I had an inherited client project running on an EC2 Ubuntu instance like a champ. The system had racked up nearly 900 days of uptime! Not a lot of traffic but still it was running nginx with TLS, a node/express app, and mysql with pretty much 100% uptime for over 2 years.

As I went to do some routine TLS certificate maintenance, the system started throwing "No Space Left On Device" errors. I was confused because the root filesystem still had ample free space according to df -h. A round of googling eventually clued me in to having exhausted all of the ext4 filesystem inodes, which again I eventually through research understood to be mostly caused by continually accumulating unused debian linux kernel .deb packages through normal automated security patching. We had at least 15 different versions of the kernel available and each requires many files under /usr/src/linux. I eventually found a solution consisting of:

Free up some inodes by rm -rf /usr/src/linux-headers-X where X were older versions no longer needed. You can confirm the version you are running with uname -r.
Identifying a longish list of important packages with broken dependencies and reinstalling them with apt-get remove followed by apt-get install. The list ended up being linux-headers-virtual linux-virtual linux-image-virtual libc6-dev libstdc++6-4.6-dev g++-4.6 g++ which is rather frightening to uninstall (not sure the system would be usable if you rebooted between the remove and the reinstall).
Cleaning up using the commands in this askubuntu answer: apt-get install -f && apt-get autoremove

I ended up freeing up nearly 400K inodes and over 2.5 GB of disk space during this activity. The apt-get autoremove for all those linux kernel image packages took a long time (several hours) as there's a bunch of processing associated with each one.

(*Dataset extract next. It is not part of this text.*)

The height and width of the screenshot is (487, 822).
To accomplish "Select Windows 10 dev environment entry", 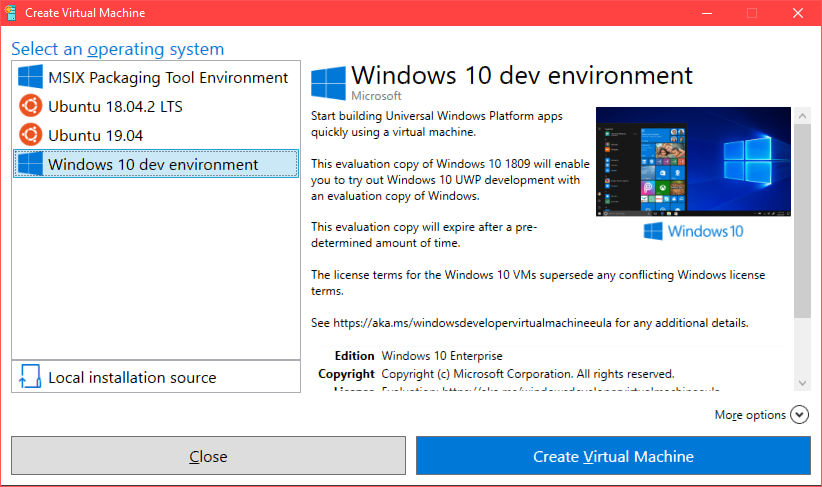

My appreciation for dpkg/apt has always been strong, but here's another anecdote to pile on. Prior to this, I've done many many successful upgrades of debian and ubuntu and even when things start to go a bit sideways, always managed to recover a working system without wiping and reinstalling. Now I know that you can run out of inodes over and over on a server for months at a stretch, foolishly reboot before attempting any repair and still boot and run your production processes fine while you handle the repairs.